↓↓↓

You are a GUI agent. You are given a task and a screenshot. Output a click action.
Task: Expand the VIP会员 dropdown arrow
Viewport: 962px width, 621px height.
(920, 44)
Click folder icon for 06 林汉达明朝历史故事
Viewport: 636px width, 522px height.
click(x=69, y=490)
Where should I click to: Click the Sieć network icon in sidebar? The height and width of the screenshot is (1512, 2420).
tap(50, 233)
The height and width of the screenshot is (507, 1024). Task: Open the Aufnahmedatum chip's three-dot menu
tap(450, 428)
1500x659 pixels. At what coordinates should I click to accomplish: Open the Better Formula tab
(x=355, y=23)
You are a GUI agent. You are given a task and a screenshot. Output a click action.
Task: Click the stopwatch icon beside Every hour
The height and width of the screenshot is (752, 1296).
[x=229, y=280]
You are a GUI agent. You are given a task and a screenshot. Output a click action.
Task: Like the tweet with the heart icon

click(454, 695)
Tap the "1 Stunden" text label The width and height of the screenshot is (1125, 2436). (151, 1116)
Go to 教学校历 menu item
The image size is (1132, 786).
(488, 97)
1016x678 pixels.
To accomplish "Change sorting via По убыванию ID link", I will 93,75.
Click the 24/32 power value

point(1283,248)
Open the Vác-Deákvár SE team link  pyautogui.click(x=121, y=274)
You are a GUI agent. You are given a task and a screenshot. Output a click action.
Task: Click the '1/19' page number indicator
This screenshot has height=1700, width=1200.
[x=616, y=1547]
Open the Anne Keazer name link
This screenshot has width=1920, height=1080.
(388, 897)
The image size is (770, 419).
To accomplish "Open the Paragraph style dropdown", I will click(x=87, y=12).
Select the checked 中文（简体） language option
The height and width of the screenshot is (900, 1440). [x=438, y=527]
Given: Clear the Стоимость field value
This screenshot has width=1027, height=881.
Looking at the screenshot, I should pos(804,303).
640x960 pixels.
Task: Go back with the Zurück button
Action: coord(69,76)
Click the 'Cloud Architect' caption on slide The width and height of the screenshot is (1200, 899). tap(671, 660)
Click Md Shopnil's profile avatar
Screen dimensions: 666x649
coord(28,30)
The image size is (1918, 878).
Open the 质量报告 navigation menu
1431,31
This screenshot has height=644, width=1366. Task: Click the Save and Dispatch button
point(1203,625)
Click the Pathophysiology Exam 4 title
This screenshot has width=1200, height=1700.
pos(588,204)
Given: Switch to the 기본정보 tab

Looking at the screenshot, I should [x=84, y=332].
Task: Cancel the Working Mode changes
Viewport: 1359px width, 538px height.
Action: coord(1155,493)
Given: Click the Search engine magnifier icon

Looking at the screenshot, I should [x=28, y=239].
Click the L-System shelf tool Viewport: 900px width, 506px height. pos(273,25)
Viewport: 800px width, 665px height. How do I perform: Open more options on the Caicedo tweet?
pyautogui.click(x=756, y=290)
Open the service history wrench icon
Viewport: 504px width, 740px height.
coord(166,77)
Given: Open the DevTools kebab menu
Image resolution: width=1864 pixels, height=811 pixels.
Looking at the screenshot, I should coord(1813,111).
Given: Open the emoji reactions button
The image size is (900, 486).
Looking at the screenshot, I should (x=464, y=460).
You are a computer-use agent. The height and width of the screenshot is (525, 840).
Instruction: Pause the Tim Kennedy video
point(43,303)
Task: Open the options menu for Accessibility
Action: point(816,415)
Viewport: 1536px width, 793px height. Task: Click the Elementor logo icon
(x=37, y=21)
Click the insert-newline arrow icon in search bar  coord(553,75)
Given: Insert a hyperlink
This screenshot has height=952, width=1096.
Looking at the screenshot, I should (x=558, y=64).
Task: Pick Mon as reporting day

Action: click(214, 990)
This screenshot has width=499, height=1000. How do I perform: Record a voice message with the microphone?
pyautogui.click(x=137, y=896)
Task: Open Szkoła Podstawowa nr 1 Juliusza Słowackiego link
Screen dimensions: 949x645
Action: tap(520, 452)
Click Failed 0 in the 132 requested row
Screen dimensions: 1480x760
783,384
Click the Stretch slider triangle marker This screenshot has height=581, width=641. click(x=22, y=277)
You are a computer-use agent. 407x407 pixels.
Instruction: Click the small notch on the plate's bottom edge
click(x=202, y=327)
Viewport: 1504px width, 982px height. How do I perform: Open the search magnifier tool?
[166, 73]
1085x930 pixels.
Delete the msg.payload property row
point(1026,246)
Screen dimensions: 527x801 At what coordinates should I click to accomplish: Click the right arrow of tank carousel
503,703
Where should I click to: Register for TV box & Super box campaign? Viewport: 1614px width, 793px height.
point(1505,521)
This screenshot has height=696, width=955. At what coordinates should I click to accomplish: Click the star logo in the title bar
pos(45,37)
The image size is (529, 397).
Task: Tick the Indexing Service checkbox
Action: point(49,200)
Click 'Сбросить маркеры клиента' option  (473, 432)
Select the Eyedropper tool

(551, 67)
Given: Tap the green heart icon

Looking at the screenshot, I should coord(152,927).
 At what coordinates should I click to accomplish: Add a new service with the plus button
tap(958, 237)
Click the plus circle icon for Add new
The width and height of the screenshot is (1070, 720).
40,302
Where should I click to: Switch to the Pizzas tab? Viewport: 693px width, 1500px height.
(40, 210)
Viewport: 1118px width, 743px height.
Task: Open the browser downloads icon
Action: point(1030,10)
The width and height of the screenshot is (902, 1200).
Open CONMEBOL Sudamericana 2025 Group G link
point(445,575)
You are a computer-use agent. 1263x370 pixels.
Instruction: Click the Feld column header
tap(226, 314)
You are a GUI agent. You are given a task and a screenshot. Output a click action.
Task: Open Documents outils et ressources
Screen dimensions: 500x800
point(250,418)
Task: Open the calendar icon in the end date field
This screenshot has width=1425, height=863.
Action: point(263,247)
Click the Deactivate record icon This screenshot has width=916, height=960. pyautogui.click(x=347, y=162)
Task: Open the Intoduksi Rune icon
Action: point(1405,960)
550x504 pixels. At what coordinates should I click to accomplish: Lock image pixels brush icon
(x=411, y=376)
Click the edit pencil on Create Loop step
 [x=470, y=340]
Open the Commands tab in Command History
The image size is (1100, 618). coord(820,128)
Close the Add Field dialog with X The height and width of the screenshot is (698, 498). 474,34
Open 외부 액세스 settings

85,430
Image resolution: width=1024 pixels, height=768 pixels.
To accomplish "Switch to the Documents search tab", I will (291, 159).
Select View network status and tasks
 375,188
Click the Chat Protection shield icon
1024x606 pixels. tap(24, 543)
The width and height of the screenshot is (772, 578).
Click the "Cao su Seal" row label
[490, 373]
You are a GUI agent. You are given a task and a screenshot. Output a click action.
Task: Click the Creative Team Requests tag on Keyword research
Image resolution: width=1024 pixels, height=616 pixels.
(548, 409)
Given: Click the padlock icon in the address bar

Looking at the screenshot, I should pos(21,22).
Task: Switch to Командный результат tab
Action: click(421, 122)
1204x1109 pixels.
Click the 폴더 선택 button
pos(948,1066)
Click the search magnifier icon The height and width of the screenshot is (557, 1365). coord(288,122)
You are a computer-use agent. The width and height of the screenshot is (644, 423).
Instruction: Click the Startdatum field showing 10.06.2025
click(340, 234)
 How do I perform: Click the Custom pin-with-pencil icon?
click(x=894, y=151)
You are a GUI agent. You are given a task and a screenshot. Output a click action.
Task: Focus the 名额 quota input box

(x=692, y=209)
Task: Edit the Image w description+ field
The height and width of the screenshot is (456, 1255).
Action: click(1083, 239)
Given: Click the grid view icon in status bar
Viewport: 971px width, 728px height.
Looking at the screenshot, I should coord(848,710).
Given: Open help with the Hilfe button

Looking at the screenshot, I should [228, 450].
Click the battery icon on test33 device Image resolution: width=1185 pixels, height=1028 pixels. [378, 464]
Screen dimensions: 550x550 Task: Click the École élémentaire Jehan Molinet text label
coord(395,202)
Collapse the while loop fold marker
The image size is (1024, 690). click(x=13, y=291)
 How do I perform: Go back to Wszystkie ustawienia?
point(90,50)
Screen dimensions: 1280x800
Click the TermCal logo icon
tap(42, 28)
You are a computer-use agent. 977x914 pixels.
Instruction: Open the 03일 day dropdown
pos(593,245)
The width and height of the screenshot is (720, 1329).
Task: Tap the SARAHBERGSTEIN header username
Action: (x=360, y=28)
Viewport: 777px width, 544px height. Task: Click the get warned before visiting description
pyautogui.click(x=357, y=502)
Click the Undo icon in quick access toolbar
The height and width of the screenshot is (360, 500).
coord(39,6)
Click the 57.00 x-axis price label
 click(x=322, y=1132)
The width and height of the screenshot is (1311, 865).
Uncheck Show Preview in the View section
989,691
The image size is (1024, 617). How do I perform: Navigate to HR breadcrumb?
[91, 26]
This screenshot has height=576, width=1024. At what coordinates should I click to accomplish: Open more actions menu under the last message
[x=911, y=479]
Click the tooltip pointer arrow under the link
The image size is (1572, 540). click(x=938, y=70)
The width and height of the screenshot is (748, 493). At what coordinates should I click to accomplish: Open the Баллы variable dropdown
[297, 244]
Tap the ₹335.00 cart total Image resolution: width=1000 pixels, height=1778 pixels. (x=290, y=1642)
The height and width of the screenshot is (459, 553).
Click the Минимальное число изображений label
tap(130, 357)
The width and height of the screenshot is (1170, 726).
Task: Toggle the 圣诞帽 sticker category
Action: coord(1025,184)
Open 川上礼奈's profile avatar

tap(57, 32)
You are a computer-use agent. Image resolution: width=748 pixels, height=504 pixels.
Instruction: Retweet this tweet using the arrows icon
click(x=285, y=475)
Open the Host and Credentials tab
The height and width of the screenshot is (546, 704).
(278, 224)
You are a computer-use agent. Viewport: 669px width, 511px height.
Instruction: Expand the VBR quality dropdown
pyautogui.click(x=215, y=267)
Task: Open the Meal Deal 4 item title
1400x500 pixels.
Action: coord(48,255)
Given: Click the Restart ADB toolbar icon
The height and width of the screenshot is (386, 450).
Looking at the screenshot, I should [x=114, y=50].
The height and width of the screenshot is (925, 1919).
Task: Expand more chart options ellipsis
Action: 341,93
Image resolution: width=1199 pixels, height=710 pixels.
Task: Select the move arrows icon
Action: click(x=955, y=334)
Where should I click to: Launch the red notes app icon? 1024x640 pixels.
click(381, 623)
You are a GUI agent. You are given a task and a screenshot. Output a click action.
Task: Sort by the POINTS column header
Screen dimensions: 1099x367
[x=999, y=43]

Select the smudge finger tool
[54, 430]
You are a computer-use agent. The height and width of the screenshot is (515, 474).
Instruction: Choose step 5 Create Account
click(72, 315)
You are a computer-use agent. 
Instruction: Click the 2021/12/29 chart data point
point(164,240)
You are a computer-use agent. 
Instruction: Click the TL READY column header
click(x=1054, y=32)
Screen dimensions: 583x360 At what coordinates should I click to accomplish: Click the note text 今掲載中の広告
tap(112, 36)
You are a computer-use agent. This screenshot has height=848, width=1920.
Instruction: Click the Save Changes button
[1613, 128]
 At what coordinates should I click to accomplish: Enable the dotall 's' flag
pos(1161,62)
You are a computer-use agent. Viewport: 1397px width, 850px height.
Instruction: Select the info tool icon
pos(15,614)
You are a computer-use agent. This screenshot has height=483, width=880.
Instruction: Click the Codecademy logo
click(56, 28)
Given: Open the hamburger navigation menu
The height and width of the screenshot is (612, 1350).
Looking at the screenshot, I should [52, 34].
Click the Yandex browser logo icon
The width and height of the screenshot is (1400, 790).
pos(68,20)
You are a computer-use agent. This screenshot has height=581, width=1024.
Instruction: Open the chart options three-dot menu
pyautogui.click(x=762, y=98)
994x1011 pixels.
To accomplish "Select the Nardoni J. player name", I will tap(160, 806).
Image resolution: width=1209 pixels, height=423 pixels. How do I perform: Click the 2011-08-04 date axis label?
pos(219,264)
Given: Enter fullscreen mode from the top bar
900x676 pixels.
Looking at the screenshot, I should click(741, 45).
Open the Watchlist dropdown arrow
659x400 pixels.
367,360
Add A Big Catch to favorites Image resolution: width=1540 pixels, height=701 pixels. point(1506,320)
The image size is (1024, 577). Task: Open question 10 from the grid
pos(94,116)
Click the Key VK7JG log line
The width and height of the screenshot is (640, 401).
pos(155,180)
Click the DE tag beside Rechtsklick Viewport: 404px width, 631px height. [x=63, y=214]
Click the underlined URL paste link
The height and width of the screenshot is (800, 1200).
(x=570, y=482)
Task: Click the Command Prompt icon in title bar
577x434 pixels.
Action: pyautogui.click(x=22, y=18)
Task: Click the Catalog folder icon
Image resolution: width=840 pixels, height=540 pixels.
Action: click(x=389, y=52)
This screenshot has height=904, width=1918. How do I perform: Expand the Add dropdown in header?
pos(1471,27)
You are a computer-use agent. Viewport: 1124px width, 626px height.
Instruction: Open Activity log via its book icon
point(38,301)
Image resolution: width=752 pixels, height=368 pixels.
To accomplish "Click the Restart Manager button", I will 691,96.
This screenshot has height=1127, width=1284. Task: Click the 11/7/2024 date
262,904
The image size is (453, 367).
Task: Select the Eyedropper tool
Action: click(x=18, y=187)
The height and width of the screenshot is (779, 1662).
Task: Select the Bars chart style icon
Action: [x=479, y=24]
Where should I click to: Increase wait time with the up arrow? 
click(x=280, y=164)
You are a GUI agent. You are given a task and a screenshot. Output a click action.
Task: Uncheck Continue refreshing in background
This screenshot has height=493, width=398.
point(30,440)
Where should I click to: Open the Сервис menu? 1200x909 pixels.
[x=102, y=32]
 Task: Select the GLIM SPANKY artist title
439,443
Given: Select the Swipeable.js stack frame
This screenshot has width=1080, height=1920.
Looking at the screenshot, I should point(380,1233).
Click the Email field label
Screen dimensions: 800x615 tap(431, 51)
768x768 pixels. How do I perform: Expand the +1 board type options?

↑↑↑

Task statement. Beginning at the line above with "Open CONMEBOL Sudamericana 2025 Group G link" and finishing at the line with "Task: Click the Creative", return each line exactly and return nothing else.

Written response.
Open CONMEBOL Sudamericana 2025 Group G link
point(445,575)
You are a computer-use agent. 1263x370 pixels.
Instruction: Click the Feld column header
tap(226, 314)
You are a GUI agent. You are given a task and a screenshot. Output a click action.
Task: Open Documents outils et ressources
Screen dimensions: 500x800
point(250,418)
Task: Open the calendar icon in the end date field
This screenshot has width=1425, height=863.
Action: point(263,247)
Click the Deactivate record icon This screenshot has width=916, height=960. pyautogui.click(x=347, y=162)
Task: Open the Intoduksi Rune icon
Action: point(1405,960)
550x504 pixels. At what coordinates should I click to accomplish: Lock image pixels brush icon
(x=411, y=376)
Click the edit pencil on Create Loop step
 [x=470, y=340]
Open the Commands tab in Command History
The image size is (1100, 618). coord(820,128)
Close the Add Field dialog with X The height and width of the screenshot is (698, 498). 474,34
Open 외부 액세스 settings

85,430
Image resolution: width=1024 pixels, height=768 pixels.
To accomplish "Switch to the Documents search tab", I will (291, 159).
Select View network status and tasks
 375,188
Click the Chat Protection shield icon
1024x606 pixels. tap(24, 543)
The width and height of the screenshot is (772, 578).
Click the "Cao su Seal" row label
[490, 373]
You are a GUI agent. You are given a task and a screenshot. Output a click action.
Task: Click the Creative Team Requests tag on Keyword research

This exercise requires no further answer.